Be that as it may, it is relevant to note that as was the prevailing situation during the last days of the previous administration external inflows (all borrowings) from multilaterals and release of the pledged assistance from friendly countries — Saudi Arabia, China and the United Arab Emirates — are contingent on the release of the next disbursement by the Fund.
Pakistan requires around 40 billion dollar external borrowings in the current fiscal year as per Miftah Ismail — the highest ever in the country’s history in a single year: 21 billion dollars is required to pay off interest and principal (as and when due) on foreign loans/Eurobond/Sukuk, to meet the current account deficit which implies trade deficit minus remittance inflows, and of course strengthening the very low foreign exchange reserves available today by around 5 to 7 billion dollars.
What is inexplicable is borrowing around 8 to 10 billion dollars for Ismail’s budgeted expenditure allocation that has risen by a trillion rupees this year. Would Tarin have done differently?

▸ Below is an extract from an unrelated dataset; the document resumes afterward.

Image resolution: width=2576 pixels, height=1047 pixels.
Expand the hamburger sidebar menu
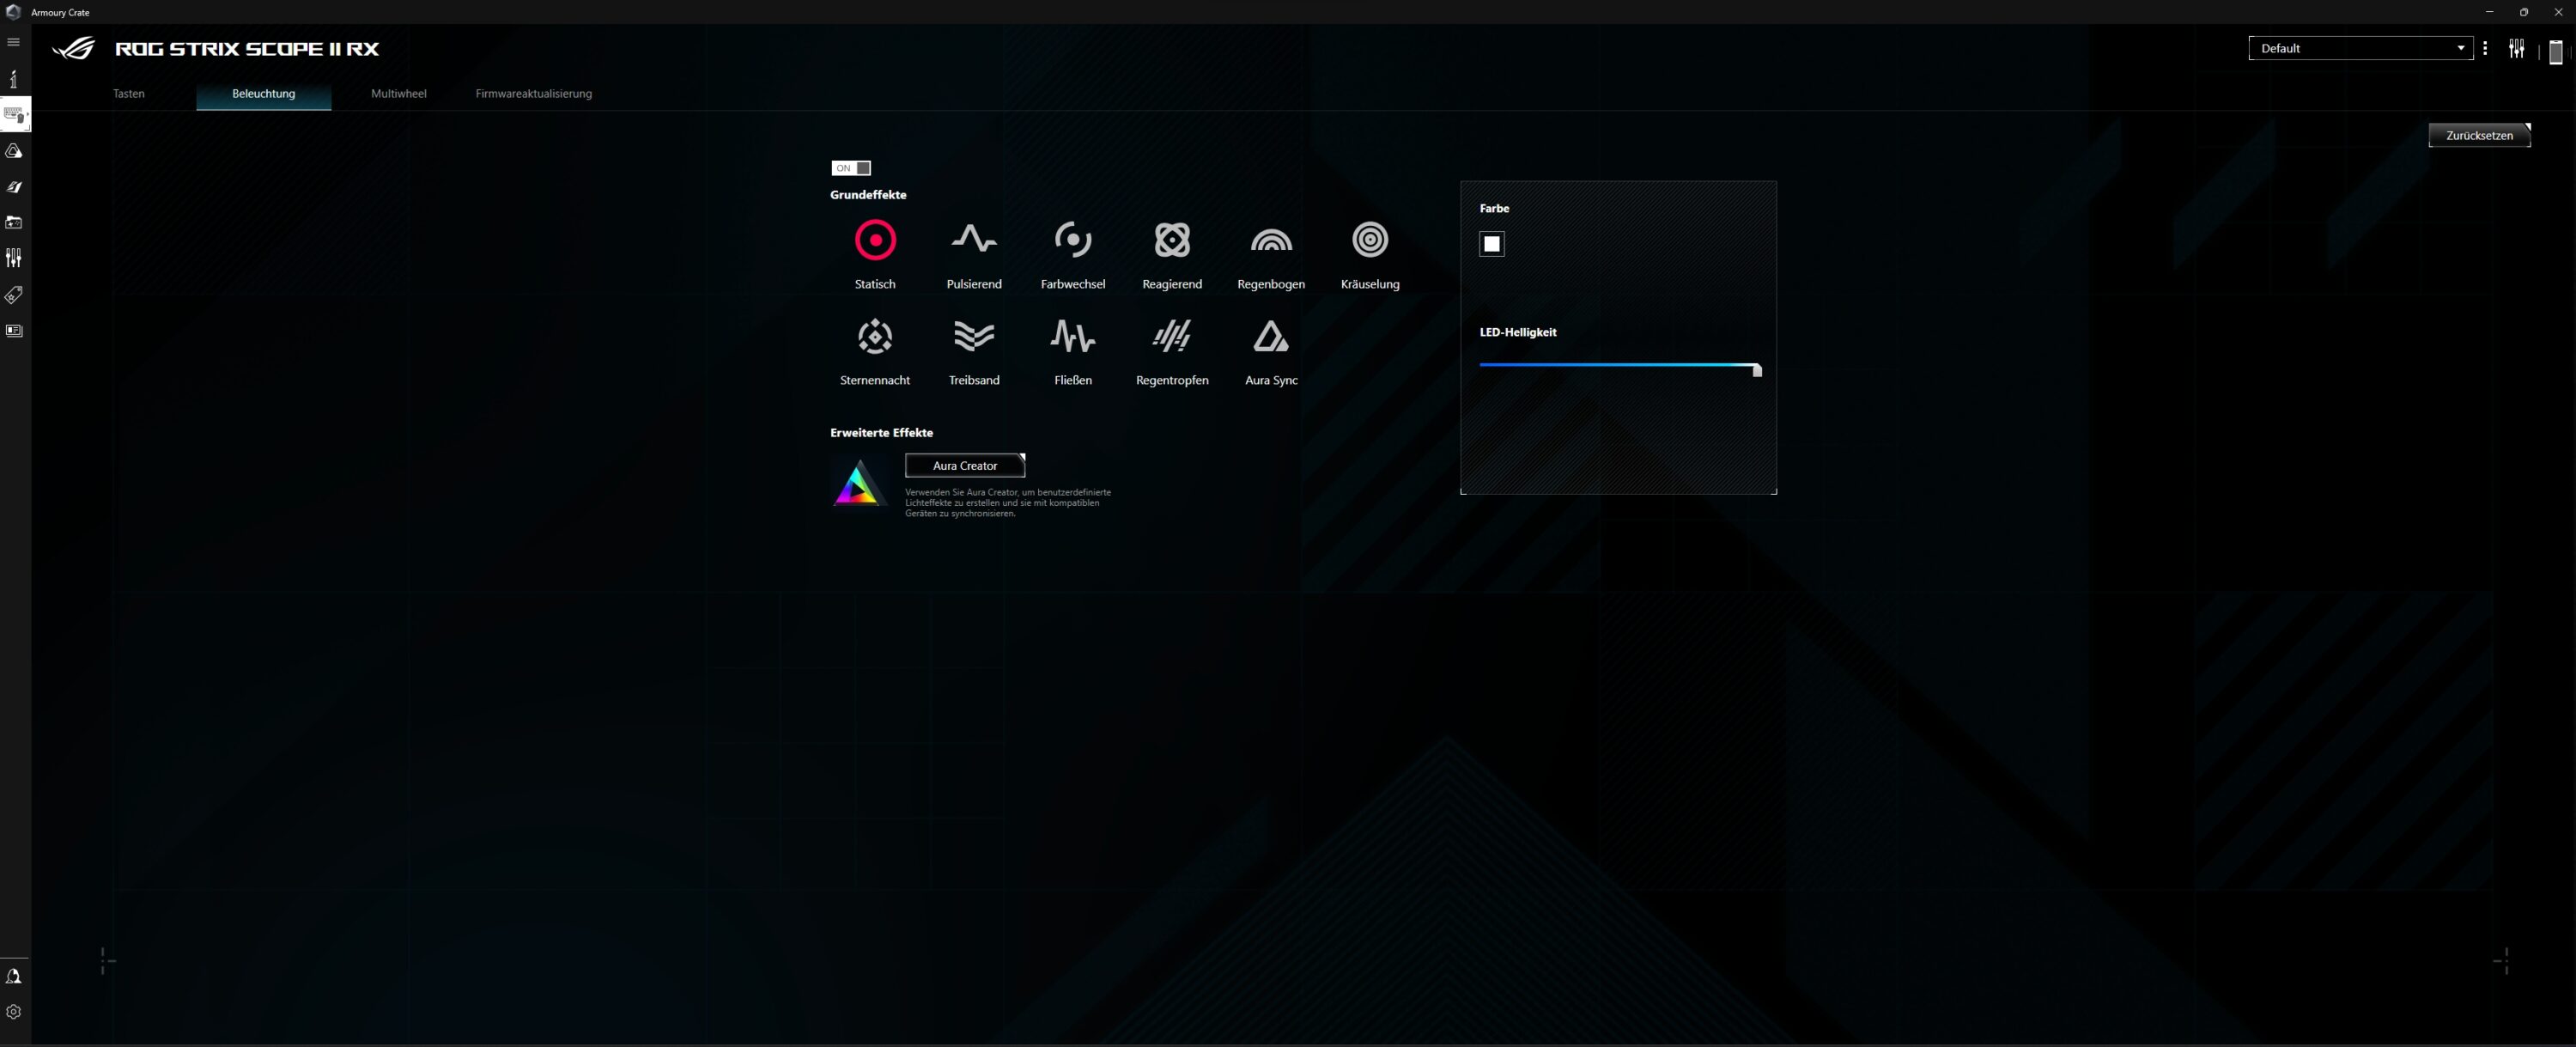click(x=14, y=42)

One doubts that given that 2021-22 budget envisaged a rise of a trillion rupees in current expenditure in comparison to the year before – from the revised estimates of 6.56 trillion rupees in 2020-21 to 7.5 trillion rupees in 2021-22.
To conclude, it is little wonder that the government’s narrative that it is paying a political cost for taking economically sound decisions is not finding traction and one can only hope that the Prime Minister revisits the performance of his existing economic team leaders who are following the dictates of the Fund without exploring out of the box solutions.